- AUD/USD risks printing multi-month lows below 0.6750 on weak data.
- Australia’s Business Confidence dropped to multi-year lows in December.
- Coronavirus scale is likely to keep the AUD on the defensive.
AUD/USD looks set to print a 3.5-month low below 0.6750 with Australia’s business confidence gauge hitting multi-year lows.
The currency pair is currently trading at 0.6753, representing marginal losses on the day, having hit a high of 0.6762 a few minutes before press time.
National Australia Bank’s (NAB) Business Confidence weakened in December, falling 2pts to -2 index points, the lowest read since mid-2013. Meanwhile, Conditions edged 1pt lower in the month to +3 index points – another below-average result and one that is well below the level seen in early 2018, according to the official report.

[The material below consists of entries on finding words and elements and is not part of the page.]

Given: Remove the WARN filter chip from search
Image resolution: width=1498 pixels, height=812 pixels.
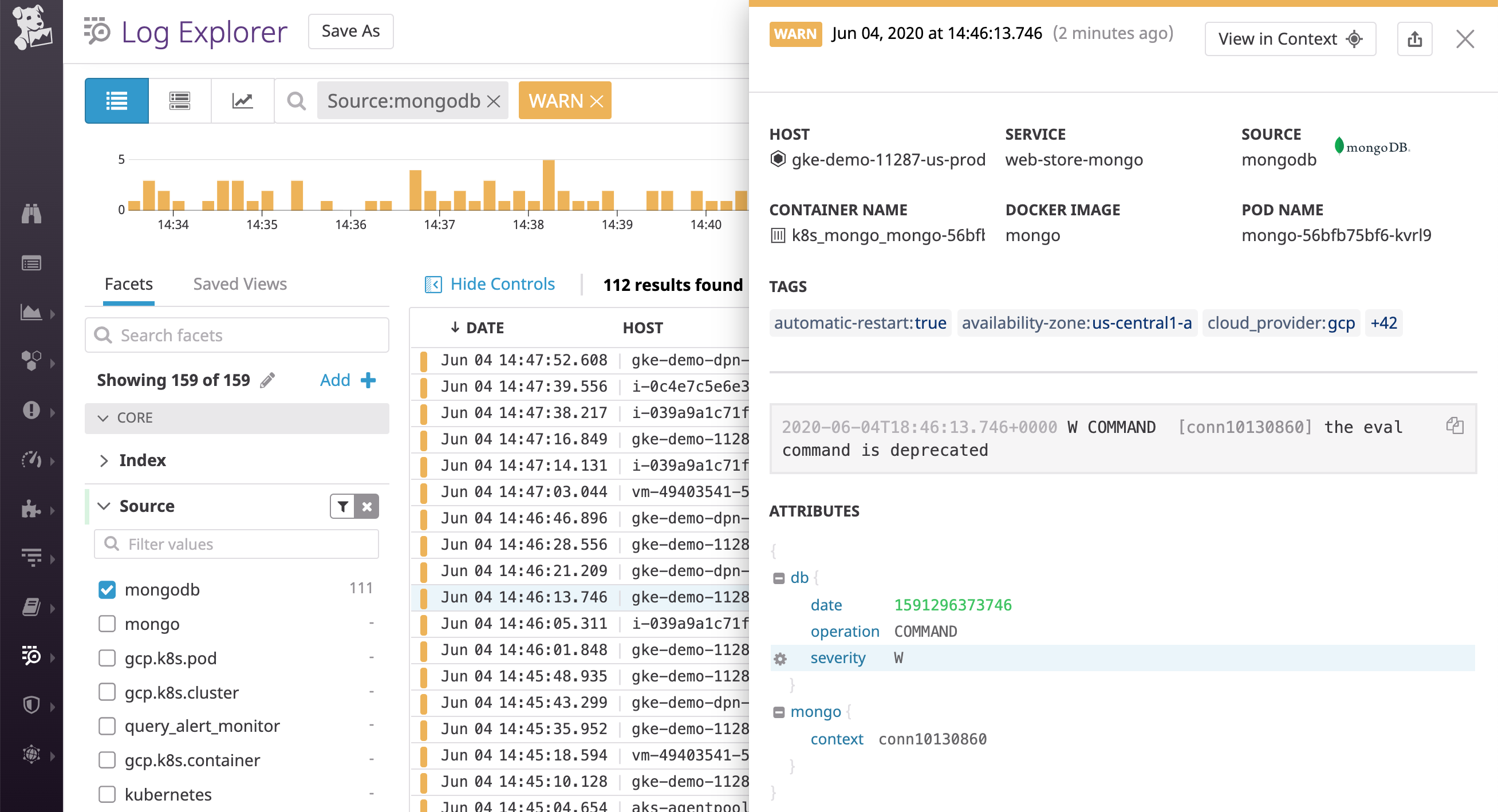Looking at the screenshot, I should coord(597,100).
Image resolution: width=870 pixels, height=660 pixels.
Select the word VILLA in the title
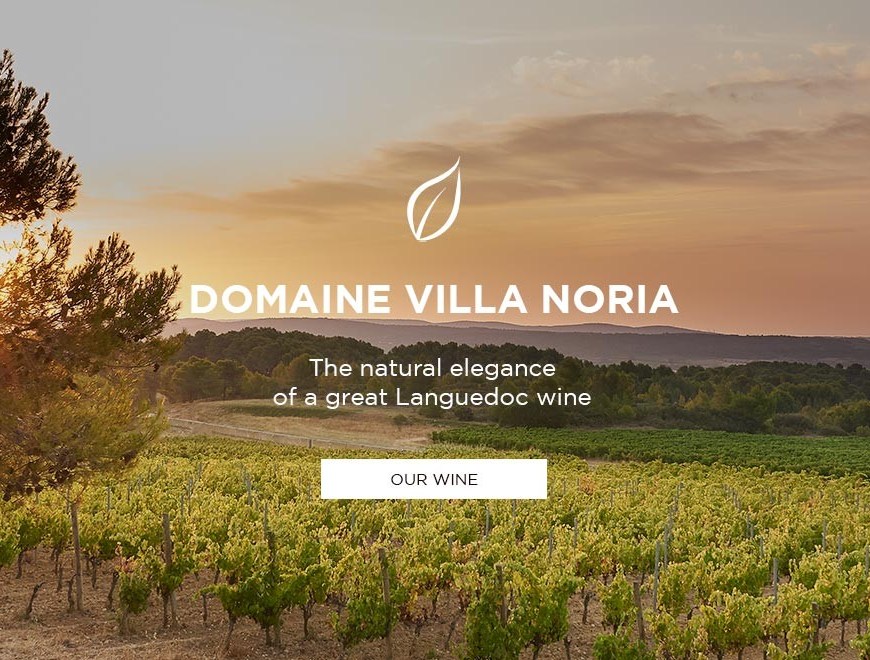click(x=466, y=299)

Business Confidence was seen rising to 1 from November’s 0 reading, while Conditions was forecasted to drop to 3 from November’s reading of 4. The US-China trade tensions ebbed significantly in the final months of 2019, even so, Australia’s Business Confidence fell into the negative, possibly because the nation battled devastating bushfires in the final month of the year.
A sustained drop in the Business Confidence may force the Reserve Bank of Australia to take aggressive easing measures. Currently, the central bank is expected to keep rates unchanged at the Feb. 4 meeting and cut rates by 25 basis points in April.
Even so, AUD/USD may continue trade on the defensive during the day ahead, courtest of growing fears that China is struggling to contain the deadly coronavirus.